Collected data entries
>>>>

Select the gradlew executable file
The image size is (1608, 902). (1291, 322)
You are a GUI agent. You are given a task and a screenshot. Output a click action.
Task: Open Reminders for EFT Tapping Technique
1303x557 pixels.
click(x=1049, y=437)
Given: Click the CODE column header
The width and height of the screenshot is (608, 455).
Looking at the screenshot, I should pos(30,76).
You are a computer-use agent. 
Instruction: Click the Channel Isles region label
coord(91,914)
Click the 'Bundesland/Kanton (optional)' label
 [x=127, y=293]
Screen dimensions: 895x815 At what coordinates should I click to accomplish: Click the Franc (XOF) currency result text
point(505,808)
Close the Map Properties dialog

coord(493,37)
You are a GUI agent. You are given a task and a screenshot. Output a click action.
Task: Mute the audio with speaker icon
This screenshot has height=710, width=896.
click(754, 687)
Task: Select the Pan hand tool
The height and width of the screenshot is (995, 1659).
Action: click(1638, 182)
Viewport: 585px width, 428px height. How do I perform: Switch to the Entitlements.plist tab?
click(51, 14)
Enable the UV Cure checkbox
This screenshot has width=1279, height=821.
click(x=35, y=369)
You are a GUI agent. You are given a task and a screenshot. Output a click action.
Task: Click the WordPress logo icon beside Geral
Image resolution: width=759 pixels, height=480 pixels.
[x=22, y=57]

<<<<

ASSIGNED TASK:
The whole of the data must be given again, exactly as shown.

ANSWER FOR THIS EXERCISE:
Select the gradlew executable file
The image size is (1608, 902). (1291, 322)
You are a GUI agent. You are given a task and a screenshot. Output a click action.
Task: Open Reminders for EFT Tapping Technique
1303x557 pixels.
click(x=1049, y=437)
Given: Click the CODE column header
The width and height of the screenshot is (608, 455).
Looking at the screenshot, I should pos(30,76).
You are a computer-use agent. 
Instruction: Click the Channel Isles region label
coord(91,914)
Click the 'Bundesland/Kanton (optional)' label
 [x=127, y=293]
Screen dimensions: 895x815 At what coordinates should I click to accomplish: Click the Franc (XOF) currency result text
point(505,808)
Close the Map Properties dialog

coord(493,37)
You are a GUI agent. You are given a task and a screenshot. Output a click action.
Task: Mute the audio with speaker icon
This screenshot has height=710, width=896.
click(754, 687)
Task: Select the Pan hand tool
The height and width of the screenshot is (995, 1659).
Action: click(1638, 182)
Viewport: 585px width, 428px height. How do I perform: Switch to the Entitlements.plist tab?
click(51, 14)
Enable the UV Cure checkbox
This screenshot has width=1279, height=821.
click(x=35, y=369)
You are a GUI agent. You are given a task and a screenshot. Output a click action.
Task: Click the WordPress logo icon beside Geral
Image resolution: width=759 pixels, height=480 pixels.
[x=22, y=57]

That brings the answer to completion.